Automakers and smartphone manufacturers in China, including BYD and Xiaomi, have also struggled, with investors increasingly wary of prolonged supply constraints.
“Memory prices have moved from a background issue to headline risk,” said Charu Chanana of Saxo. “The market understands supply is tight — what’s now in question is how long this lasts.”
A ‘Supercycle’ Fueled by AI
At the heart of the crunch is what analysts are calling a memory “supercycle.” Massive investment in artificial intelligence infrastructure has shifted production capacity toward high-bandwidth memory used in data centers, leaving less supply available for traditional DRAM and consumer applications.
Spot prices for DRAM have surged more than 600% in recent months, even though demand for end products like smartphones and cars remains subdued. Meanwhile, AI workloads are also boosting demand for NAND storage, pushing costs higher across the memory spectrum.
This shift has made memory makers the standout performers in tech markets. Shares of SK hynix, a key supplier to Nvidia, have risen more than 150% since late September. Japan’s Kioxia Holdings and Taiwan’s Nanya Technology have both jumped around 280%, while Sandisk has gained over 400% in New York.

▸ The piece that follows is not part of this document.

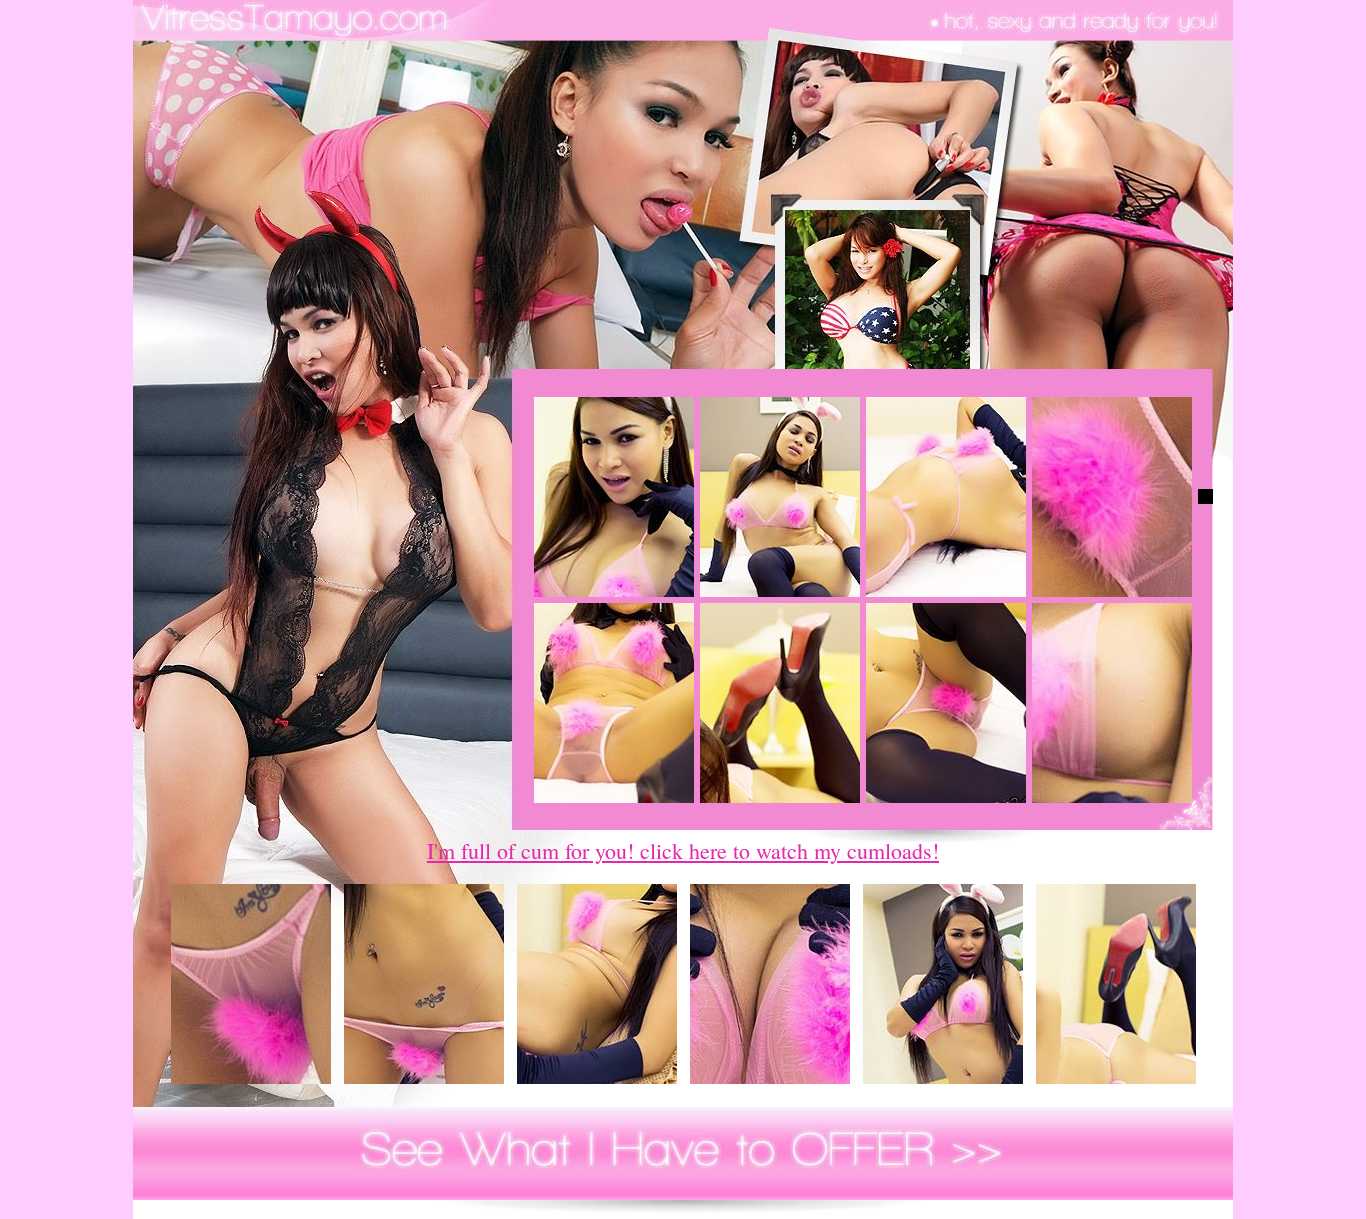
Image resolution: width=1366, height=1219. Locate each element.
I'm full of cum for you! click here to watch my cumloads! (683, 850)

Why This Time May Be Different
Historically, memory cycles lasted three to four years, swinging between oversupply and shortages. This cycle, however, has already exceeded past norms in both duration and scale.
“We’re not seeing demand momentum softening,” said Jian Shi Cortesi of GAM Investment Management. With AI continuing to absorb capacity and new supply slow to come online, investors are increasingly convinced that the memory crunch will continue to ripple through markets — rewarding chipmakers while squeezing the rest of the tech ecosystem.